__Problem statement__
Your task is to write out all of the records once more, exactly.

>>>

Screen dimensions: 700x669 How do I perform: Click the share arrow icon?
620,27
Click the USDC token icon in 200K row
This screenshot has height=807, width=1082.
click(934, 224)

<<<

__Result of the task__
Screen dimensions: 700x669 How do I perform: Click the share arrow icon?
620,27
Click the USDC token icon in 200K row
This screenshot has height=807, width=1082.
click(934, 224)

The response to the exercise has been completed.